When machine learning models are productionized, they are commonly formed as workflows with multiple tasks, managed by a task scheduler such as Airflow, Prefect. Traditionally each task within the same workflow uses similar computing frameworks (e.g. Python, Spark, and PyTorch) in the same backend computing environment (e.g. AWS EMR, Google DataProc) with globally fixed settings (e.g. instances, cores, memory).

In complicated use cases, such traditional workflows create large resource and runtime inefficiency, hence it is highly desired to use different computing frameworks in the same workflow in different computing environments. Such workflows can be named as superworkflows. Fugue is an open-sourced abstraction layer on top of different computing frameworks and creates uniform interfaces to use these frameworks without dealing with the complexities associated with them. To this end, Fugue can be viewed as a superframework.

In addition, Kubernetes (K8S) is a container orchestration system, and it is easy to create different computing environments (e.g. Spark, PyTorch) with different docker images as everything is containerized in K8S. It is natural to combine K8S and Fugue to create superworkflows for complicated machine learning problems. In this talk, we use a popular graph neural network named Node2Vec as an example to illustrate how to create an efficient superworkflow using Fugue and K8S on very large graphs with hundreds of millions of vertices and edges.

We also demonstrate how to partition the whole Node2Vec process into multiple tasks based on their complexities and parallelism. Benchmark testing is conducted for comparing performance and resource efficiency. Finally, it is easy to generalize this superworkflow concept to other deep learning problems.

Jintao Zhang, Software Engineer, Machine Learning, Square Inc.

Jintao Zhang: Hello everyone. My name is Jintao Zhang. I’m a software engineer in machine learning from Square. Today, I’m going to talk about Superworkflow Concept on Graph Neural Networks with Kubernetes and Fugue. Fugue is a new open source framework and I would give more detailed introduction later.

So first I’m going to give an introduction to the business context of graph neural networks, more specifically graph node embedding. We use one of the most representative graph embedding algorithms, Node2Vec, as an example to illustrate the problem in more details. Then we splitted Node2Vec algorithm in multiple steps and focus on Word2Vec embedding step, which is the bottleneck of the graph embedding computing. So we introduced the Fugue framework briefly and then introduce the concept of superworkflow to reformat the computing workflow of Node2Vec.
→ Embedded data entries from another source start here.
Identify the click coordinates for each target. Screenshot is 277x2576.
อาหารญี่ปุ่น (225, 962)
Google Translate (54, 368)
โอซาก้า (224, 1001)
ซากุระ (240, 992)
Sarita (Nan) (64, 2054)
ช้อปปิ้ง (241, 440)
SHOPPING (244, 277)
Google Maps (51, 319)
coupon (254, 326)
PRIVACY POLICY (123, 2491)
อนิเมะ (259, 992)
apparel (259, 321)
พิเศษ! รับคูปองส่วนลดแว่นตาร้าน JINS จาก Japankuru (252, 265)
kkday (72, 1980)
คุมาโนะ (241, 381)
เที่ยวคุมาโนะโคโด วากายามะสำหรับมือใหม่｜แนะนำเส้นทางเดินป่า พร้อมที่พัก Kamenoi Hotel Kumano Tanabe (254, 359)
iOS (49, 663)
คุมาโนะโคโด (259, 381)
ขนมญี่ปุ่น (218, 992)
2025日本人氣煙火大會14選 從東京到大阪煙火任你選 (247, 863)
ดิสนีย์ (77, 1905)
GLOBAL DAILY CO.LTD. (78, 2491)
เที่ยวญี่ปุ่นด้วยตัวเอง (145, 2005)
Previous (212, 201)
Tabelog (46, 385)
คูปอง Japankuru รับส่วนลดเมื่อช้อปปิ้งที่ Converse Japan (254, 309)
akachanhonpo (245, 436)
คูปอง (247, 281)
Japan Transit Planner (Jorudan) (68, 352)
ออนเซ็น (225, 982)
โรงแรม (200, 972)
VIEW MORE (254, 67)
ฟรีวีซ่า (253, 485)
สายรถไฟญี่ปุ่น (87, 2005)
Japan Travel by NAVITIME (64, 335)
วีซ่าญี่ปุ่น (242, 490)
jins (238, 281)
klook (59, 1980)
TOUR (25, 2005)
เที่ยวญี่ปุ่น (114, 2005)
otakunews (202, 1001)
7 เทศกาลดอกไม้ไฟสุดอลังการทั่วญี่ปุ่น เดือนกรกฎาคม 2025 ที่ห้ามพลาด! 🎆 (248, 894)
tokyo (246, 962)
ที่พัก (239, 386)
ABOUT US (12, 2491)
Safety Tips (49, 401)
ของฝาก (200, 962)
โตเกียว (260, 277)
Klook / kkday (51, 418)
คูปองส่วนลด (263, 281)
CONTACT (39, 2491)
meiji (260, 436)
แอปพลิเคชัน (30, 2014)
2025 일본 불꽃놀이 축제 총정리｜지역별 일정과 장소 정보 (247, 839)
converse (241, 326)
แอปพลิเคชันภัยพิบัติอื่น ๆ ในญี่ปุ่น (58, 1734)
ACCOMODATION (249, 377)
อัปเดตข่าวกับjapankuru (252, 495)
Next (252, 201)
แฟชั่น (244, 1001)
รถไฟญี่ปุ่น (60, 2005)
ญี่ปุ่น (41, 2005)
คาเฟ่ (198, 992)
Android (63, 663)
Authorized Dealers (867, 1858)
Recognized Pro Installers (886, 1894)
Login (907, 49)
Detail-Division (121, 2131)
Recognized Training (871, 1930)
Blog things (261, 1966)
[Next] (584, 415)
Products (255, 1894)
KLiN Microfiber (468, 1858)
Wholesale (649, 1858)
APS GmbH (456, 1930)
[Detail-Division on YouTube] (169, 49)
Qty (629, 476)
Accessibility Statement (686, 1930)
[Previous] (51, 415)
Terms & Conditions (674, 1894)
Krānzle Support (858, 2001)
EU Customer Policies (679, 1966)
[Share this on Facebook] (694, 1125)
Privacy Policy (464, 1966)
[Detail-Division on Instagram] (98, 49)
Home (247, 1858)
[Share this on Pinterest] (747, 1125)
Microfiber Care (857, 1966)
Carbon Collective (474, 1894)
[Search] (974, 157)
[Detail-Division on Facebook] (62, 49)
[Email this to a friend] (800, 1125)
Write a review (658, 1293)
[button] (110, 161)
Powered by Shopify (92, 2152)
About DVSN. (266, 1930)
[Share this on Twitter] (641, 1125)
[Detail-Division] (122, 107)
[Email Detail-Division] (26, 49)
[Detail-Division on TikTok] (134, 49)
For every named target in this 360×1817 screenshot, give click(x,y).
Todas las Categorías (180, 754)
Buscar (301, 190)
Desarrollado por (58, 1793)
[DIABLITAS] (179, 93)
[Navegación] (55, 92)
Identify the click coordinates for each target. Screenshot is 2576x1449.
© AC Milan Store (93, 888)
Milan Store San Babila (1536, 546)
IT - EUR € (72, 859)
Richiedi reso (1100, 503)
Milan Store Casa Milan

Finally, we presented some benchmark testing results on Node2Vec with different Word2Vec measures and conclude this work with a summary.

So let’s provide some background on introduction. So what are knowledge graphs? So knowledge graph are knowledge bases forming into graphs. There’s some more good example out there like Google Knowledge Graph, is a webpage graph for search engine. Social graph in Facebook friends, Merchant graph in e-commerce. For example, transaction graphs, buyer-seller relation graphs. So graph learning is a complement to traditional machine learning and it’s focused on graph topology to find critical business insights.

On knowledge graphs there had been a lot of research conducted using graph neural networks to solve critical business problems, especially in e-commerce and FinTech. Some example are fraud detection are very critical for e-commerce and FinTech. The reason graph neural networks can help is that Forrester tend to form a cluster in their activity graph. Another example, the cross-selling and recommendation. Basically, with node embedding, you can easily get item similarity and customer similarity from graph embedding. So they’re helping. Whereas graph neural networks published in the past few years. For example, Node2Vec is a transductive node embedding algorithm on relatively static graphs. And the GraphSAGE is an inductive algorithm on the lamp graphs. We were focused on Node2Vec for its high popularity.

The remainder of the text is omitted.